• Work item: Return exactly the lines from the start of the records below through the line containing "This screenshot has width=723, height=1568.", both ends included, and leave out the pictures.

Stored data entries:
□ □ □ □ □ □ □
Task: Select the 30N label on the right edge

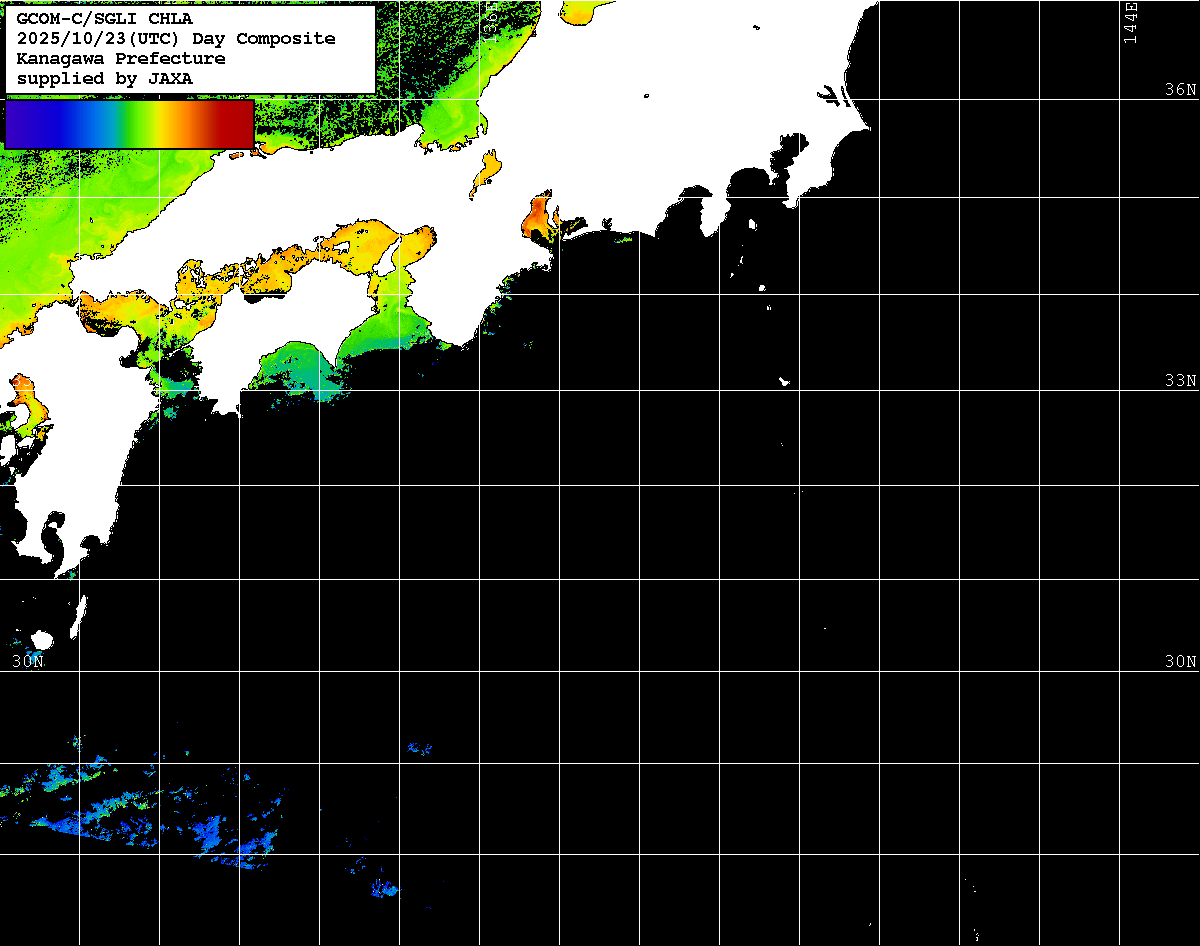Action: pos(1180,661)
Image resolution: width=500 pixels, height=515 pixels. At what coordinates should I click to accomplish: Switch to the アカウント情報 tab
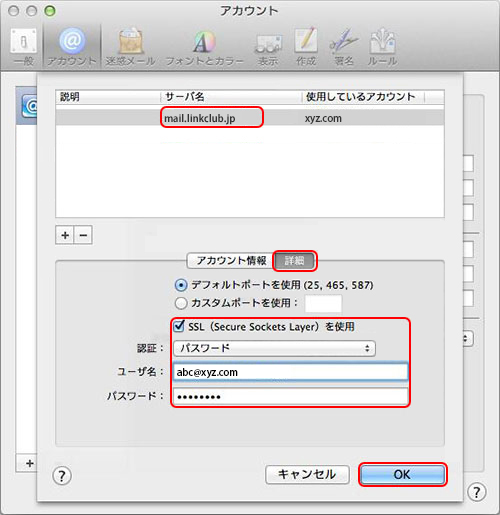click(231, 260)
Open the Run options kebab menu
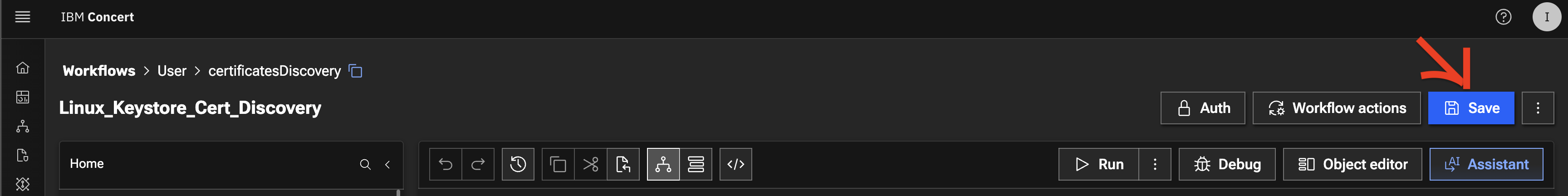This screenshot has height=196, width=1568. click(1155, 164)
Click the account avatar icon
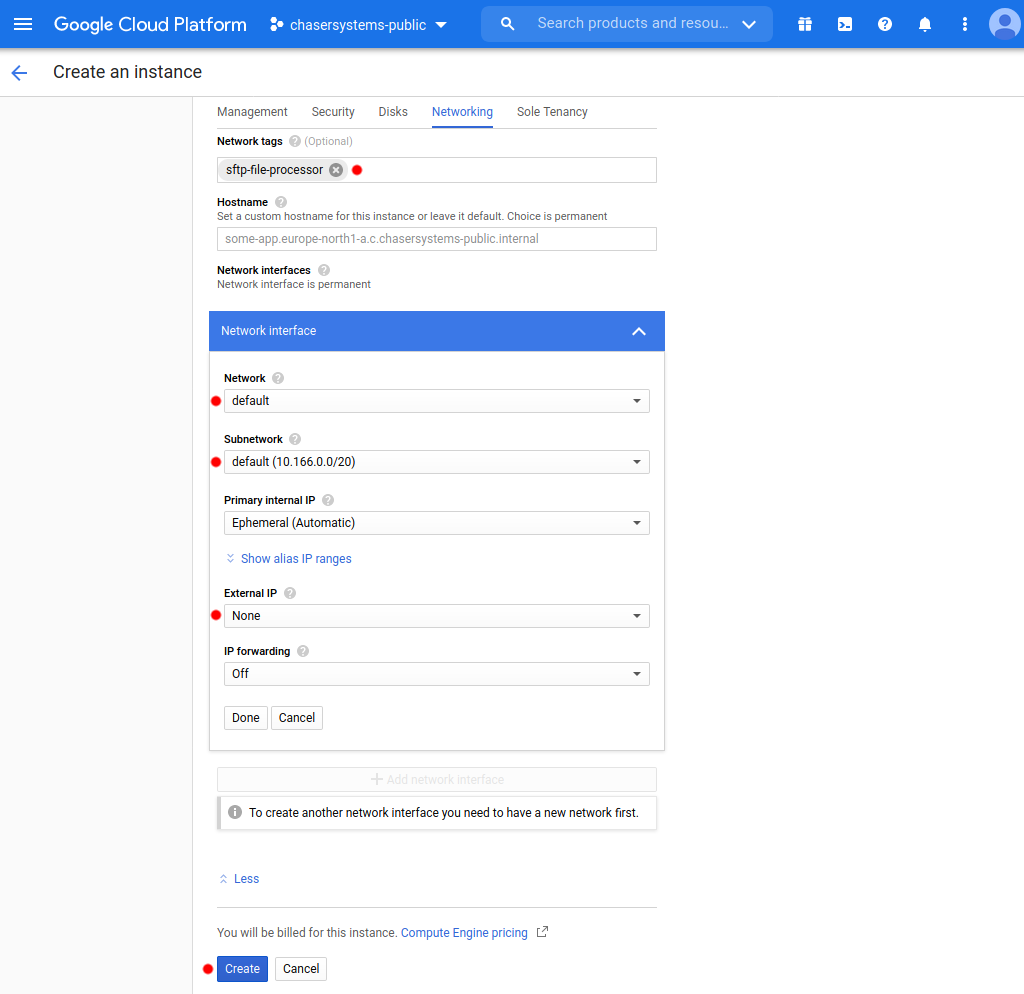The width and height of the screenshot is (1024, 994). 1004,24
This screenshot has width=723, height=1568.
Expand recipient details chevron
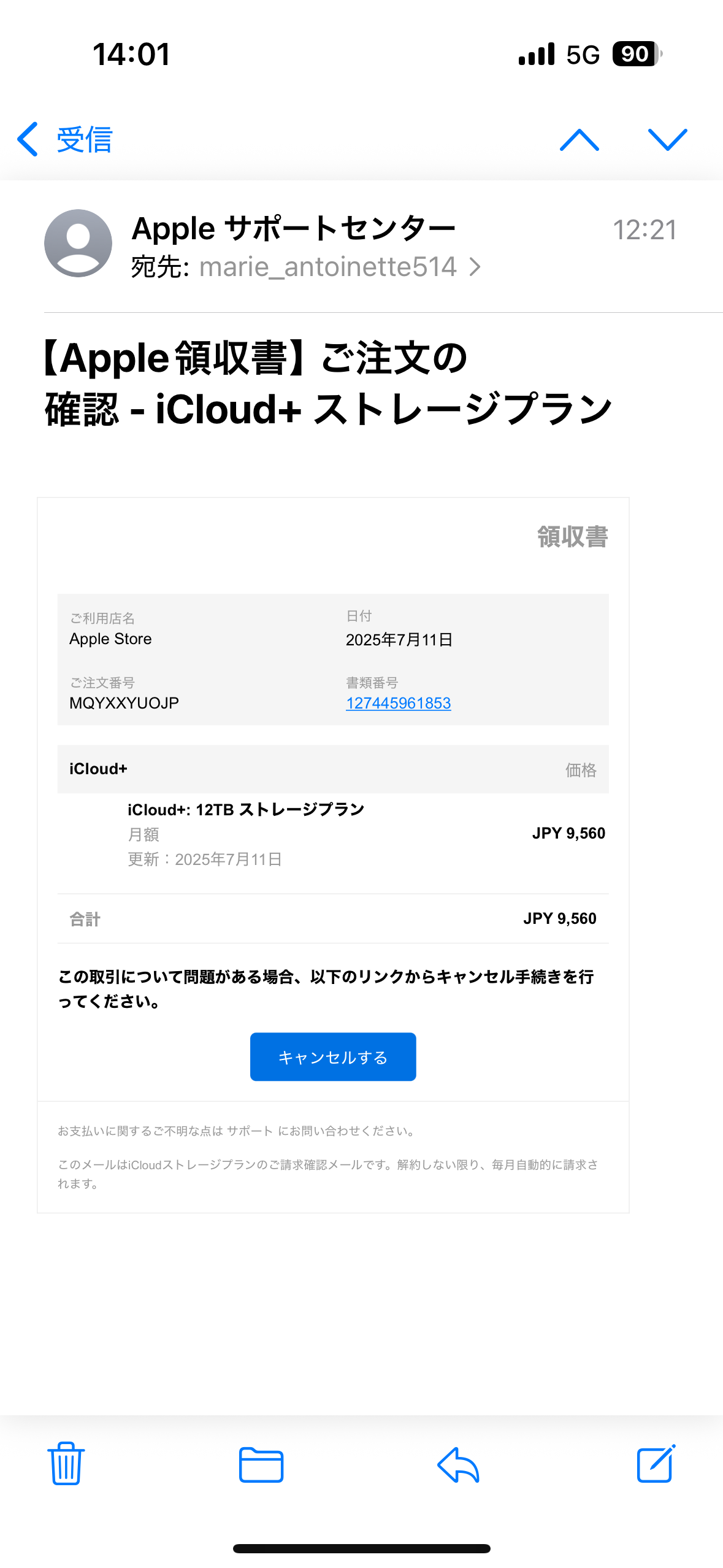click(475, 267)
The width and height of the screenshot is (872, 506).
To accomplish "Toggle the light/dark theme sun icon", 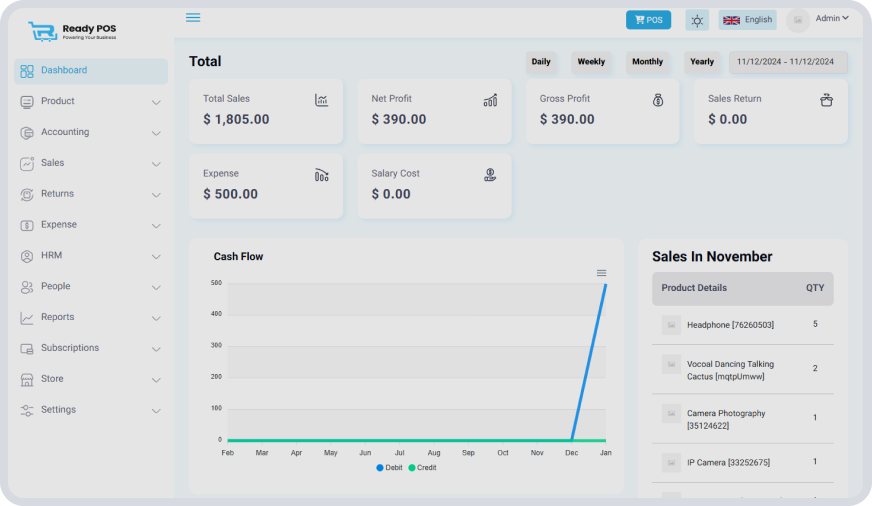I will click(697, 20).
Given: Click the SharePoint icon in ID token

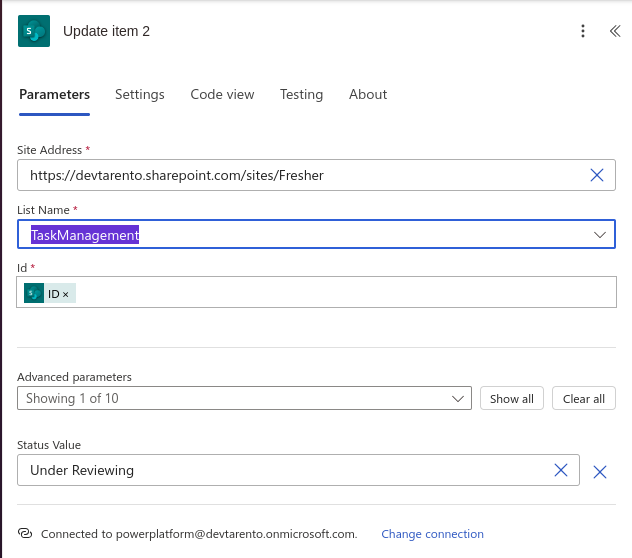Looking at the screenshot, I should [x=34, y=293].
□ □ □ □ □ □ □
• Answer to the problem:
Task: Select the 30N label on the right edge

Action: pos(1180,661)
Image resolution: width=500 pixels, height=515 pixels. At what coordinates should I click to accomplish: Switch to the アカウント情報 tab
click(231, 260)
Open the Run options kebab menu
This screenshot has height=196, width=1568. click(1155, 164)
Click the account avatar icon
The width and height of the screenshot is (1024, 994). 1004,24
This screenshot has width=723, height=1568.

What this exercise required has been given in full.